──────── Selected extract
PHILADELPHIA—A new artificial intelligence-powered tool called MISO (Multi-modal Spatial Omics) can detect cell-level characteristics of cancer by looking at data from extremely small pieces of tissue—some as small as 400 square micrometers, equivalent to the width of five human hairs. Constructed by researchers at the Perelman School of Medicine at the University of Pennsylvania, the tool analyzes reams of data and can apply insights to even the smallest spots on medical imaging. It could guide doctors to the individual therapies that work best for a variety of cancers, according to a new paper detailing MISO that was published today in Nature Methods.
Using MISO, the researchers discovered new information about a variety of different cancers using data and imaging from donated patient tissue, including:
- Bladder cancer: MISO detected a specialized group of cells responsible for forming tertiary lymphoid structures, which are linked to improved responses to immunotherapy
- Gastric cancer: MISO distinguished between cancer cells and the mucosa inside of tissue
- Colorectal cancer: MISO identified different sub-classes of cancer cells that helped shine a light on the different malignant cells that make up even a single tumor
Additionally, MISO was used to analyze the structures of non-cancerous brain tissues.
All of these accomplishments can guide better therapies, increase survival, and are very difficult, if not impossible, to do without a massively powerful AI tool like MISO.
MISO was developed to work in "spatial multi-omics," a field of study in which researchers attempt to gain insight on different conditions through considering the physical layout of tissue by looking at different "-omics" modalities, like transcriptomics (study of gene expression), proteomics (proteins), and metabolomics (metabolites and their processes), among others.
────────────────
──────── Collected data
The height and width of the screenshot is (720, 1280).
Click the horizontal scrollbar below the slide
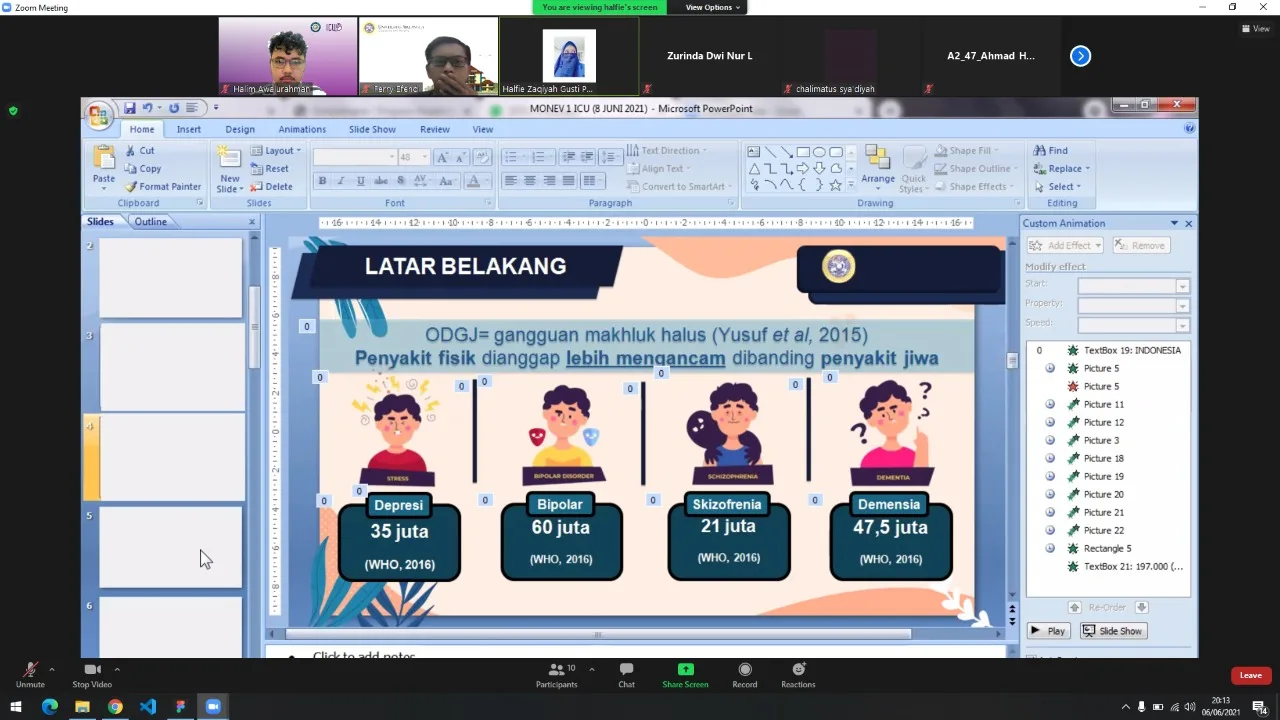(598, 634)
────────────────
» **Action item**
Copy the stretch of the MISO cancer-tool article from "MISO was developed" through "processes), among others.", word for word.

» **Finished task**
MISO was developed to work in "spatial multi-omics," a field of study in which researchers attempt to gain insight on different conditions through considering the physical layout of tissue by looking at different "-omics" modalities, like transcriptomics (study of gene expression), proteomics (proteins), and metabolomics (metabolites and their processes), among others.